───── EXERCISE INPUTS

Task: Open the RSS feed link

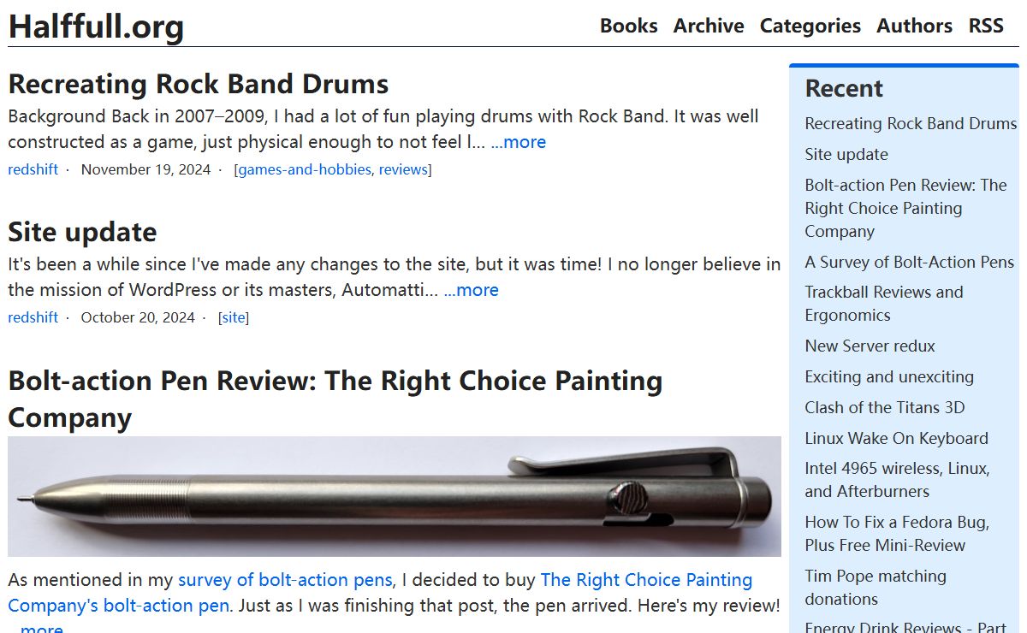Action: pyautogui.click(x=986, y=26)
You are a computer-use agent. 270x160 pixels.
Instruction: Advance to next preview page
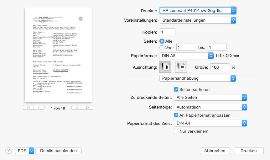coord(77,108)
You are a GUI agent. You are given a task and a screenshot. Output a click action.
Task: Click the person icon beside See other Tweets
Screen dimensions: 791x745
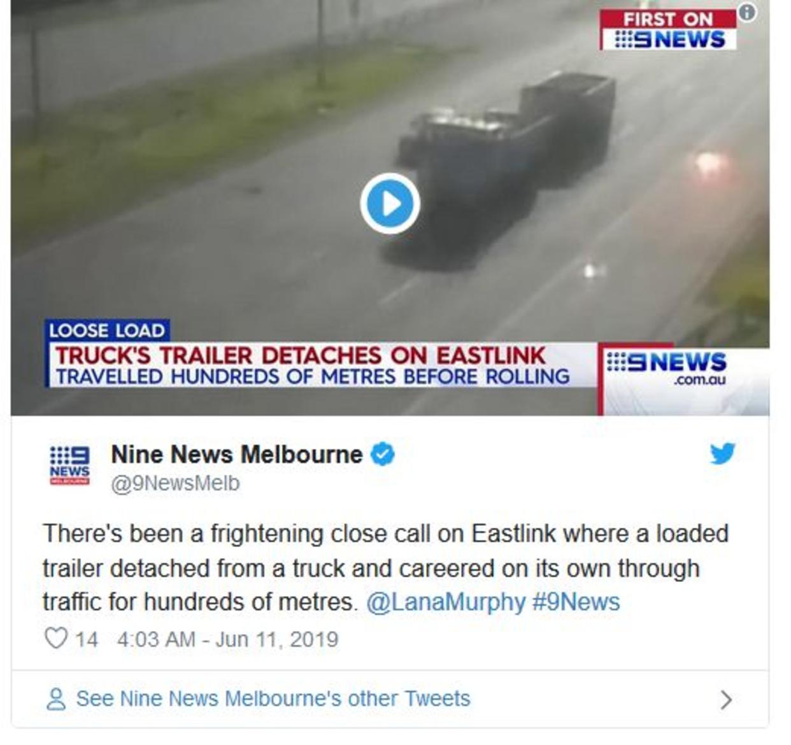(56, 699)
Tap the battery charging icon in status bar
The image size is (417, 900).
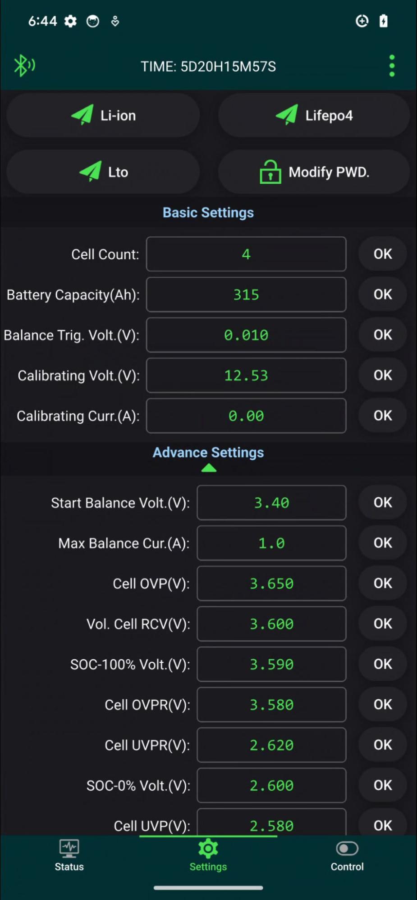click(383, 21)
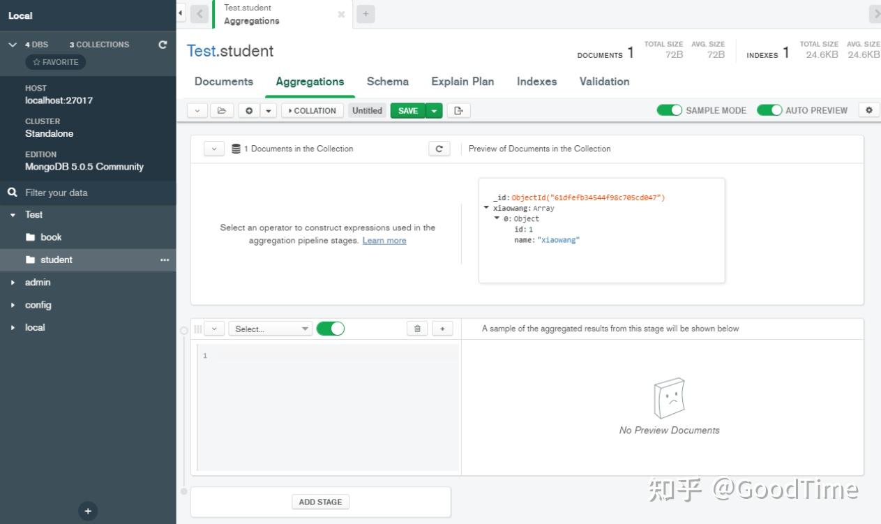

──────────

With the pictures set aside, write out the whole listing exactly.

Task: Open the RSS feed link

Action: pyautogui.click(x=986, y=26)
You are a computer-use agent. 270x160 pixels.
Instruction: Advance to next preview page
coord(77,108)
You are a GUI agent. You are given a task and a screenshot. Output a click action.
Task: Click the person icon beside See other Tweets
Screen dimensions: 791x745
(56, 699)
Tap the battery charging icon in status bar
The image size is (417, 900).
click(383, 21)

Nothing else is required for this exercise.